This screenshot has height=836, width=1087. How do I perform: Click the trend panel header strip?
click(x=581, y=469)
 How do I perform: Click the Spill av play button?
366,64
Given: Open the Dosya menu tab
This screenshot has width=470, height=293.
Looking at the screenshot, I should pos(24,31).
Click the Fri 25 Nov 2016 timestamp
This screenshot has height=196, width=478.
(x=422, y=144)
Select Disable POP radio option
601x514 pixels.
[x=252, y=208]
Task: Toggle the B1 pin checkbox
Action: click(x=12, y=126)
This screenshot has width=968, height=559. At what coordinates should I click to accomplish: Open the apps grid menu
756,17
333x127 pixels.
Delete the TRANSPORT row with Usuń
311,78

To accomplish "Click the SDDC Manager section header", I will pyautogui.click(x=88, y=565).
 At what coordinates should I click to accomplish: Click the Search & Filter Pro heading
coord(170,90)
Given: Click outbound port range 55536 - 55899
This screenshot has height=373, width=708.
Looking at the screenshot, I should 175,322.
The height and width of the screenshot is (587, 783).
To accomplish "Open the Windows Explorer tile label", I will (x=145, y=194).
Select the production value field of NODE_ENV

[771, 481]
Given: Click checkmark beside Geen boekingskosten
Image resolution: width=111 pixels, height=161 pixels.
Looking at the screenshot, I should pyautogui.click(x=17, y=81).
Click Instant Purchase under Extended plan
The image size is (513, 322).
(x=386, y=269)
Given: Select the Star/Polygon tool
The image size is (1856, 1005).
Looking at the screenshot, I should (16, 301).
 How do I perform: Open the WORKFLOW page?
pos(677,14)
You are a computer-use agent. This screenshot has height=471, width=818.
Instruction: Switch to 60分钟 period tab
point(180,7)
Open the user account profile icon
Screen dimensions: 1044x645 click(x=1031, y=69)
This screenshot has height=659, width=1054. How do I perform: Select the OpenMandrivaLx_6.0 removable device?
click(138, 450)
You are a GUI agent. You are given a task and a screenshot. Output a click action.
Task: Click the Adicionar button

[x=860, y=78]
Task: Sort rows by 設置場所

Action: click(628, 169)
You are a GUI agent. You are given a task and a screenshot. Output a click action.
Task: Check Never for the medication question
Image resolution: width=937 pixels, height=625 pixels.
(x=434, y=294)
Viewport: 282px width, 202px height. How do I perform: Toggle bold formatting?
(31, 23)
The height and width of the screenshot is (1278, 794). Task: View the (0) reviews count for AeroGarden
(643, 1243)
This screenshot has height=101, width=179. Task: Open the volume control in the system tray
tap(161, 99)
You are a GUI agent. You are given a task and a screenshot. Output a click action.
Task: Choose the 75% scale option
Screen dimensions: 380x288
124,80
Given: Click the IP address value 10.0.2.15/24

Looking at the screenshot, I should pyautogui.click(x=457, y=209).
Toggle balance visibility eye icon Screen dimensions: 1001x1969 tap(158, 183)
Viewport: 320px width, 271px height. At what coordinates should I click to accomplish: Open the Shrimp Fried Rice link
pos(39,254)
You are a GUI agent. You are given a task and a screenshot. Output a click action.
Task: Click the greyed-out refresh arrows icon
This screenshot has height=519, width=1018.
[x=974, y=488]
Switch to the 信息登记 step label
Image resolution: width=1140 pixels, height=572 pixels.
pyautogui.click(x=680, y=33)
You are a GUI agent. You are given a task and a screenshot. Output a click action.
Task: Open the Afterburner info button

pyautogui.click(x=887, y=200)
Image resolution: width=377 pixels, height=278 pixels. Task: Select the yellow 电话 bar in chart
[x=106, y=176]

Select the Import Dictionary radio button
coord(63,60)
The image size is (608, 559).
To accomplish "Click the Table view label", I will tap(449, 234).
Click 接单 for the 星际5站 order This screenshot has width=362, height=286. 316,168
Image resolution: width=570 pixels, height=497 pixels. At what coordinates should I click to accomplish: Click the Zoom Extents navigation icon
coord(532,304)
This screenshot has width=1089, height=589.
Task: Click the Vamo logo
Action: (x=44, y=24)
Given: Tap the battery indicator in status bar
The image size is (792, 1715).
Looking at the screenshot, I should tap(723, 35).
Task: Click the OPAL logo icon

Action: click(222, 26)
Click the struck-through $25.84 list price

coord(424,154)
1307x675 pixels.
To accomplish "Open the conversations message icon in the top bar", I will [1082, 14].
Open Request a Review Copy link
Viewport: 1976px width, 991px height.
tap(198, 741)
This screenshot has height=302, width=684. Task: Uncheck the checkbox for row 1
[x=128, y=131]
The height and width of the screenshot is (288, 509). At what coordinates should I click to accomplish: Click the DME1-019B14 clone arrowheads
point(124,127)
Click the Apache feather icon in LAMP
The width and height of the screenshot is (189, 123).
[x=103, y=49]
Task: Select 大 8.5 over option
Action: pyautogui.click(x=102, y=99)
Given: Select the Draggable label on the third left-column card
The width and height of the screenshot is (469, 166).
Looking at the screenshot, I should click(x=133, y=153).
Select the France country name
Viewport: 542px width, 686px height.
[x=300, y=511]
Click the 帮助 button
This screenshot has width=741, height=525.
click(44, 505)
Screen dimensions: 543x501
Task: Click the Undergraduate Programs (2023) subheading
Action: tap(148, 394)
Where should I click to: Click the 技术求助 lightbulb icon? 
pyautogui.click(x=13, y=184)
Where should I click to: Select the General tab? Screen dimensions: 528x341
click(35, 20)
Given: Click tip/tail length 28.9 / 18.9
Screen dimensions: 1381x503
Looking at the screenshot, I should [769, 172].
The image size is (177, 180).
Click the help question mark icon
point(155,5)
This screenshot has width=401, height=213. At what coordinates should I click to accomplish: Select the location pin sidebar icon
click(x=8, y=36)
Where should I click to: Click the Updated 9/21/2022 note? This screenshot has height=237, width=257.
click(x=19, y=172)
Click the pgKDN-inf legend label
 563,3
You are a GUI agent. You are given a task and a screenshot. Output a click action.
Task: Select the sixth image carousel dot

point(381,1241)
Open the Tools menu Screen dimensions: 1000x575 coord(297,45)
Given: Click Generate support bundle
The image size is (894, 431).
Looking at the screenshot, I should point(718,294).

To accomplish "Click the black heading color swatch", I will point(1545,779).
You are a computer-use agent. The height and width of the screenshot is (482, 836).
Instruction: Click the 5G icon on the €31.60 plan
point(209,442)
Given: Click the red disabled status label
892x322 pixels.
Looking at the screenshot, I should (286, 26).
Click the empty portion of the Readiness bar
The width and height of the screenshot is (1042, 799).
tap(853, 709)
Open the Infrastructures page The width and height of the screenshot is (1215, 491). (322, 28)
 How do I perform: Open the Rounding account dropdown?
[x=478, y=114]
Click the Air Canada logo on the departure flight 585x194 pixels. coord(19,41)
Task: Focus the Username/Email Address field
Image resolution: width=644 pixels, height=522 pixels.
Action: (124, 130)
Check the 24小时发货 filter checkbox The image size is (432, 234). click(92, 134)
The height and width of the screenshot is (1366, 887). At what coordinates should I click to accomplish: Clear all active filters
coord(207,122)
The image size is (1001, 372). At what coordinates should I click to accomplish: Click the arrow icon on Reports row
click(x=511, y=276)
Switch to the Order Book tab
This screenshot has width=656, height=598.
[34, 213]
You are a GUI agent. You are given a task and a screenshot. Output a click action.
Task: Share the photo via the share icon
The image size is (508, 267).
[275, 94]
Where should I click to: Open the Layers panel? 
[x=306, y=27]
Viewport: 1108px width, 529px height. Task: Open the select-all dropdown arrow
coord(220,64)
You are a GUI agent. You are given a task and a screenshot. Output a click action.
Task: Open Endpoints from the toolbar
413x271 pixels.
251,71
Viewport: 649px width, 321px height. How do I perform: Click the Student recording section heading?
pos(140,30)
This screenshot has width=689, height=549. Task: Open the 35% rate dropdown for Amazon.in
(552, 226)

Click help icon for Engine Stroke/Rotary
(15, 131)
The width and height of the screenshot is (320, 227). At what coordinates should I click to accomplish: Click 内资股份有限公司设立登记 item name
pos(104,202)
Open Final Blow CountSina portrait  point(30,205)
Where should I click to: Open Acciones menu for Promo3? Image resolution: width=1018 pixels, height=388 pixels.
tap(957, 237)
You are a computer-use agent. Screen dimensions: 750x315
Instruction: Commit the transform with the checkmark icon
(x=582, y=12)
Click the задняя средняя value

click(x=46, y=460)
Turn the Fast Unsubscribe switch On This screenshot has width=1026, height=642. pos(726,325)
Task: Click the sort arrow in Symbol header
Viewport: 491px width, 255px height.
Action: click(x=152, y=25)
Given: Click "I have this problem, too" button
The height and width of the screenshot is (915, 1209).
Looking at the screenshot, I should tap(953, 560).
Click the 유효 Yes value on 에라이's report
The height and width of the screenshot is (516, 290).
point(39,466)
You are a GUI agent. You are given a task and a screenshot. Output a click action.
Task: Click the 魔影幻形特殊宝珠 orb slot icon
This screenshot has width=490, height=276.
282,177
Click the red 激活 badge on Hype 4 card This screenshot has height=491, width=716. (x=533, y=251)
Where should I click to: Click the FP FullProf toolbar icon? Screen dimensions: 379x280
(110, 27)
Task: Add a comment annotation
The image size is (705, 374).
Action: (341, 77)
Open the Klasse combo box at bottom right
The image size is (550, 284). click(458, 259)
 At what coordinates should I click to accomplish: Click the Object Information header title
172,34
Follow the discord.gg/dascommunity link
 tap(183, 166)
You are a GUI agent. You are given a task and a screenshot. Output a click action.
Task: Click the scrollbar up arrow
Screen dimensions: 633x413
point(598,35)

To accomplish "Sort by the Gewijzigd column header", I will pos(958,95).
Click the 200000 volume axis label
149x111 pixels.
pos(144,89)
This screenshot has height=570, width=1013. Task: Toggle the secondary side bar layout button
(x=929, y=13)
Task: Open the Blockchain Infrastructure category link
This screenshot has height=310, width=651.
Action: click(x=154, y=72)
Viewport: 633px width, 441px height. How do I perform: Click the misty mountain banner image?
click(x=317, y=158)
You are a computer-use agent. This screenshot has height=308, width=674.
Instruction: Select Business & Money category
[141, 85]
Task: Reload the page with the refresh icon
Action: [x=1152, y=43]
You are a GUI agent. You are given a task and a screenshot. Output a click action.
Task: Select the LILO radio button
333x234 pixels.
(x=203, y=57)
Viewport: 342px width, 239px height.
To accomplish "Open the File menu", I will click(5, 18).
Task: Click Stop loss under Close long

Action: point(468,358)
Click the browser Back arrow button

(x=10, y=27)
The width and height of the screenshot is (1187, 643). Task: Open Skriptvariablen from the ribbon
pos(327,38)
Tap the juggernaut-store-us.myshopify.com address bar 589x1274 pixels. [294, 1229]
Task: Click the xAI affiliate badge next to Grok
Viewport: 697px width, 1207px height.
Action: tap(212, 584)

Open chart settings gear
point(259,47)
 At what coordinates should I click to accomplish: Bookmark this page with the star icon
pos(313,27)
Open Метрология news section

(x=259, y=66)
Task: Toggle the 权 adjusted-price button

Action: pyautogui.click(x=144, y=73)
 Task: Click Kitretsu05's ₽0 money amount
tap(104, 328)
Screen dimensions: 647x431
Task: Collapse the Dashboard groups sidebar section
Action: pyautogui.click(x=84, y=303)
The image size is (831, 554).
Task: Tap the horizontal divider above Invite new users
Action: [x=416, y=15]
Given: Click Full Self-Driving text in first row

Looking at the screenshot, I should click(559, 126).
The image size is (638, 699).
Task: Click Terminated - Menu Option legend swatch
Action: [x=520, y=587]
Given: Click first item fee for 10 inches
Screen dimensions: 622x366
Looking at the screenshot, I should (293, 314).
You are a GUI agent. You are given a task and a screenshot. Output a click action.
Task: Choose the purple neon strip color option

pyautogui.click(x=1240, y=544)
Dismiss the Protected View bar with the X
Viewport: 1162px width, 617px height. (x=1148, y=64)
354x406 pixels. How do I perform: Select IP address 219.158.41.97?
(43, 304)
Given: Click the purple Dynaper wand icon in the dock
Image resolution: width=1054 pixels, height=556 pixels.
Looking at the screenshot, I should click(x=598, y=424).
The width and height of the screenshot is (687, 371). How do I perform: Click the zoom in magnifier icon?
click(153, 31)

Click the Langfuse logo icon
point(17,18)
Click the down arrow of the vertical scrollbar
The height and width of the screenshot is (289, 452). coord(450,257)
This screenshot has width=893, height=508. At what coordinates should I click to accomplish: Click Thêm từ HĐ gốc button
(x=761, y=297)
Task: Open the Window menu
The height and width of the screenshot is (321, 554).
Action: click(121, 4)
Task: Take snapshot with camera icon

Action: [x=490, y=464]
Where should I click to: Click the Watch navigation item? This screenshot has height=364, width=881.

# EXERCISE DETAILS
Count each line above with "computer"; write only the number.

# RESPONSE
4